Canada’s second-smallest province enjoys rich ties to Scotland. Its name is Latin for New Scotland, and was named by Sir William Alexander, who was given the land by King James IV of Scotland (King James I of England) in 1621. Settlers were sent from Scotland to help establish the land and their traditions remain strong in present-day Nova Scotia. The Baron of Seabegs’ donation, dedicated to his late mother, and his deep knowledge of the collection, on which he has been invited to present at Dalhousie University, speaks to Scotland’s rich heritage. It creates linkages from the Roman Empire to the settling of the New World, and captures Scotland’s global footprint, beyond its borders.

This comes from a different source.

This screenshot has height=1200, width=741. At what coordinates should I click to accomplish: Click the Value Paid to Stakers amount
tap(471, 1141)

The Seabegs Collection of ancient roman coins, from Augustus to the Fall of the Roman Empire

Barony of Balvaird Arms, History of Scotland, Baronage History and Heraldry, Scottish Heraldic Heritage

The Barony of Balvaird

National Youth Orchestra of Scotland

The Barony of Balvaird is the former seat of the ollam rig, the King’s Poet, a hereditary title granted by the Scottish kings of old. These bards were composers of verse, who sang their poems to the musical accompaniment of instruments like the lyre. It is said that there were bards at Balvaird since before the Romans came, and in fact its name is from the Gaelic Bail’ an bhaird — place of the bards. The current baron, Brady Brim-DeForest of Balvaird Castle, was inspired by this element of Balvaird’s history, and wanting to honor this unique heritage, became in 2020 the Principal Harp Chair Sponsor, for the National Youth Orchestra of Scotland. The Baron also provides financial support to the Scottish Ensemble, Scottish Arts Trust, and the Royal Celtic Society, among others.

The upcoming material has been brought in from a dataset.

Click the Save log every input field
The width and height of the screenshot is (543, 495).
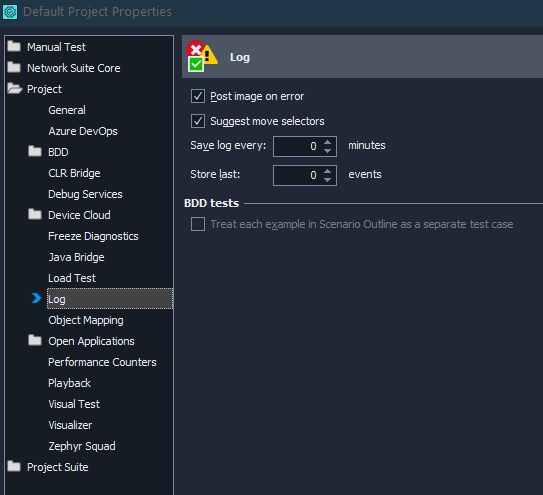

National Youth Orchestra of Scotland, Principal Harp Chair

Barony of Otterinverane Arms, History of Scotland, Baronage History and Heraldry, Scottish Heraldic Heritage

The Barony of Otterinverane

AnNUAL Fellows  


Committed to promoting Scottish history, culture, legal system, and land preservation through education, the current Baron and Baroness of Otterinverane recently established an annual scholarship grant for graduate students and academics. The grants support research, throughout the value-chain leading to peer reviews, editing and publication in academic journals. The first “Otterinverane Fellow”, David Durie, 1st Class Honours LLB from the University of Dundee in 2019 and Scotland representative at the 42nd Telders International Law Moot, was completing his journal article in the Fall of 2021.

Further, interested in promoting scholarly work in younger students as well, Otterinverane, with its roots in Argyll, has established Youth Fellowships. The program sponsors essay competitions on Scottish history, culture and nature at the grammar and high school levels in Argyll. Winning entries and their authors are featured as “Otterinverane Youth Fellows” and provided with a certificate. The Youth Fellowship program is coordinated with enlisted schools and overseen by the Younger of Otterinverane.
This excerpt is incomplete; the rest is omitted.